Image is the cover of the novel, "Divine Secrets of the Ya-Ya Sisterhood."

Image courtesy of Google books.

By Allie Reczek

Divine Secrets of the Ya-Ya Sisterhood was written in 1996 by Rebecca Wells. This story shifts back and forth between telling stories from the youth of the Ya-Yas—Vivi, Teensy, Caro, and Necie—in 1930s Louisiana, and the current life of Siddalee Walker, Vivi’s daughter, in the 1990s.

After a slanderous review of her mother in a public journal, Vivi disowns Sidda, sending her in a tailspin that results in Sidda traveling across the country and breaking off her engagement with her fiancé, Connor. In an effort to rekindle the relationship between Sidda and Vivi, the Ya-Yas send Sidda a scrapbook, detailing their lives, so that Sidda could better understand why her mother is the way she is. This seemingly complex, yet rather simple story between mother and daughter forces readers to confront their own family relationship and realize that everyone has a past we cannot judge them for. 

The movie adaptation, directed by Callie Khouri in 2002, generally follows the meaning behind this story but fails to provide as much detail as the novel. Instead of isolating herself and traveling alone, in the movie, the Ya-Yas kidnap Sidda, played by Sandra Bullock, and bring her to their childhood cabin in Louisiana, telling stories about Vivi and her troubling childhood. Themes stay relatively the same, but significant details about Vivi’s life and Sidda’s relationship are missing. This movie lacks a certain emotional pull that the novel poetically conveys. This movie received a 44% on Rotten Tomatoes and is rated PG-13. 

So… Flip or Flick?

Flip! Every recount from the childhood of the Ya-Yas, every letter exchange between Sidda and Vivi, every interaction between the Ya-Yas, from youth to old age, provides readers with an understanding about the value of love and friendship over anything else.

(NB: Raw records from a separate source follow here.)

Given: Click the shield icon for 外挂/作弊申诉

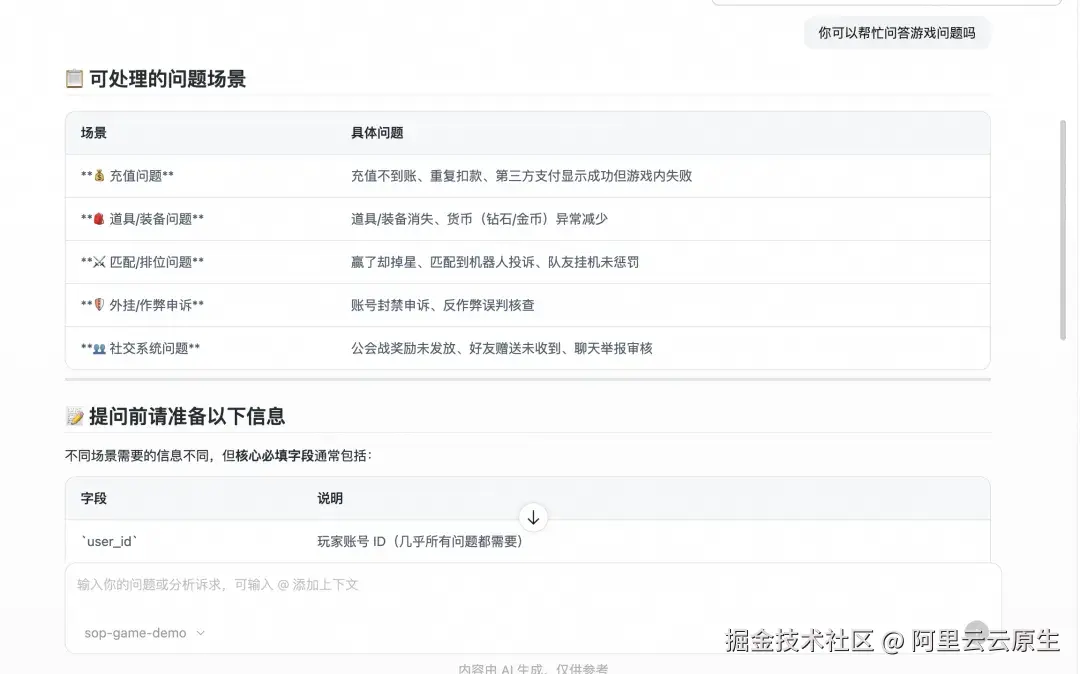Looking at the screenshot, I should point(97,304).
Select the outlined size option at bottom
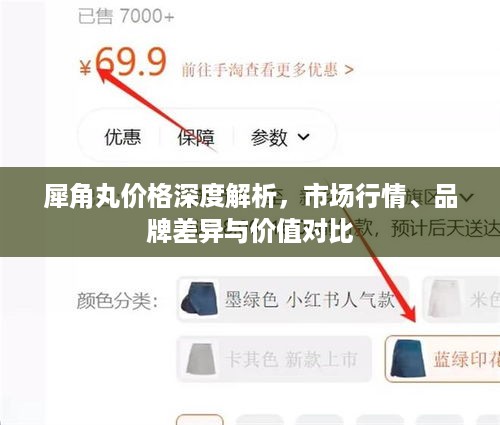 point(200,420)

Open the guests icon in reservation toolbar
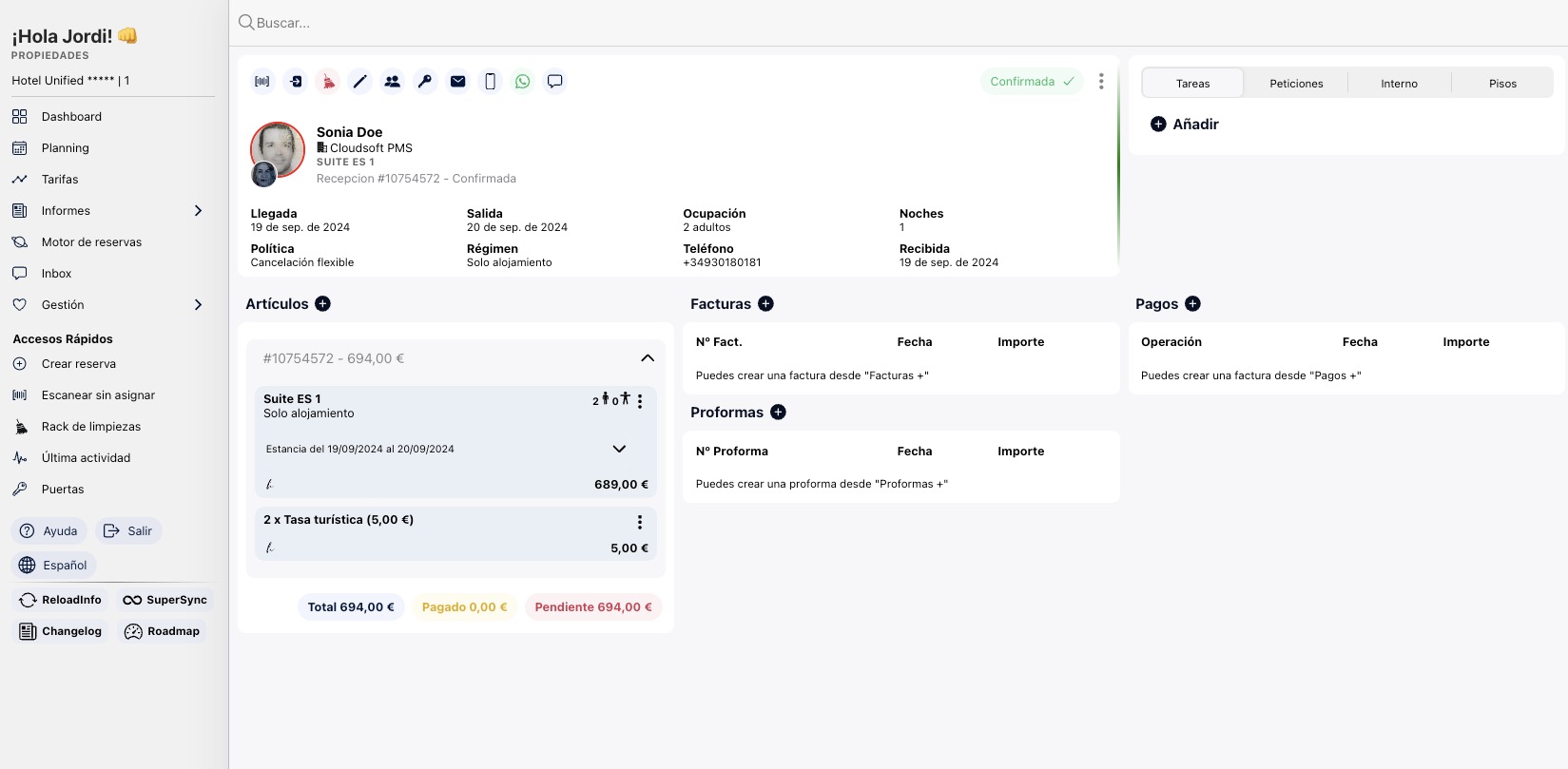392,82
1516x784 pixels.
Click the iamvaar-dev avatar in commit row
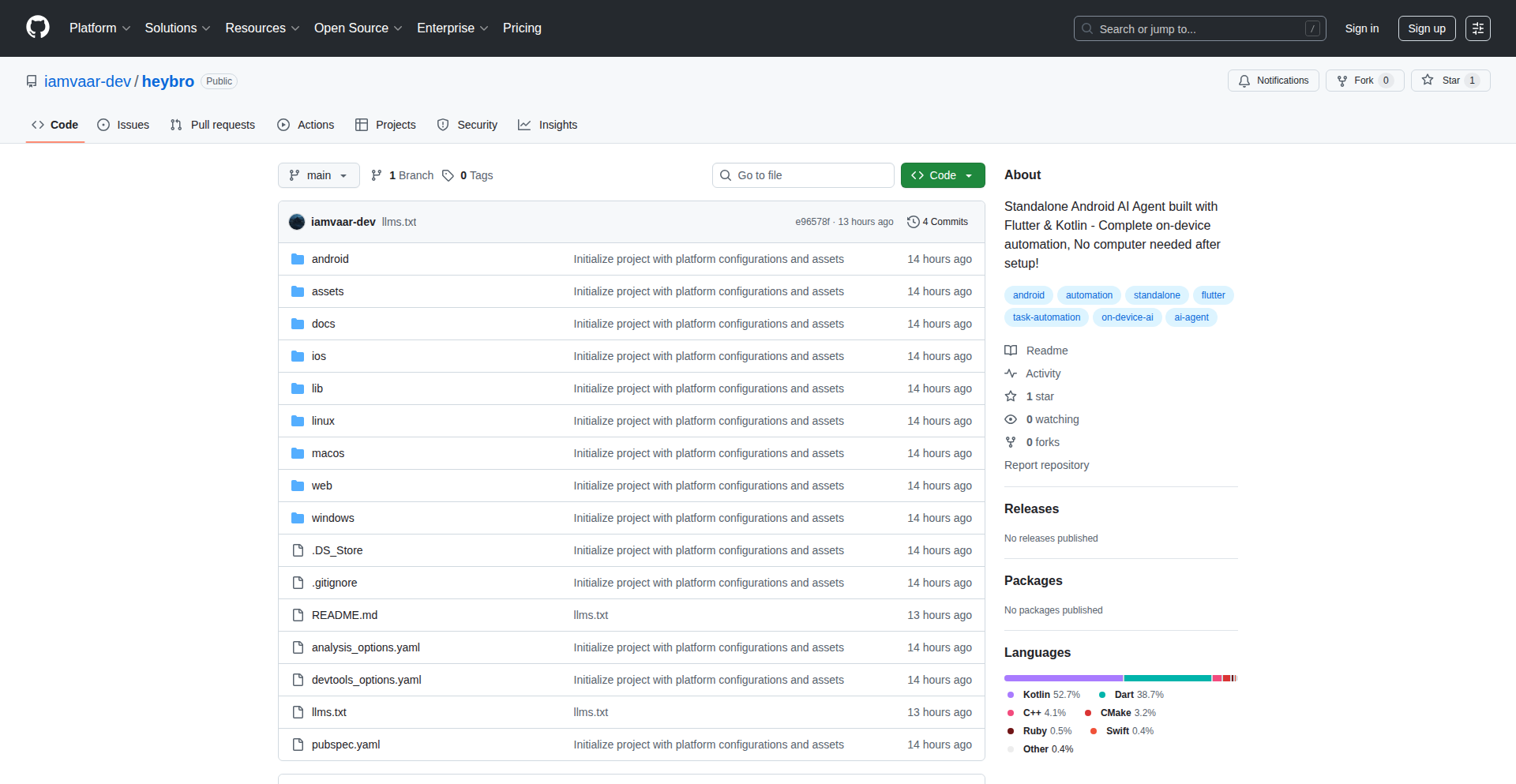[x=297, y=222]
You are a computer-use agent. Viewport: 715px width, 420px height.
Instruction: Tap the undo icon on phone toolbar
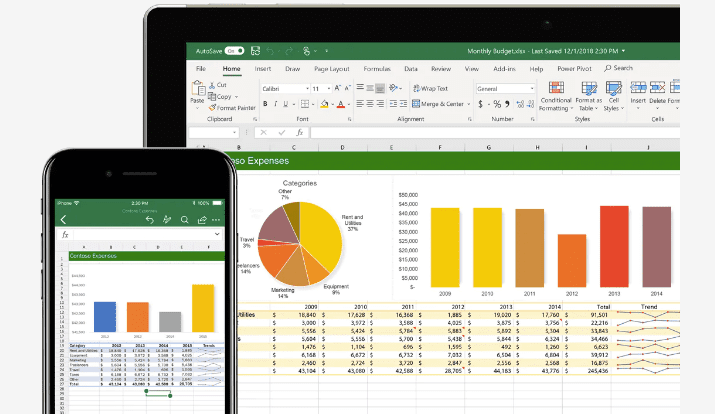coord(149,219)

This story teaches us that no matter what you have been through, family is forever and will always be by your side.


Allie Reczek headshotThis is the last Flip or Flick by Allie Reczek ’22 CLAS. She graduated with a BA in Psychology from Villanova University. Congratulations, Allie! Falvey Library wishes you all the best in your future endeavors. Rebecca Wells’ novel Divine Secrets of the Ya-Ya Sisterhood was published 26 years ago on May 22, 1996.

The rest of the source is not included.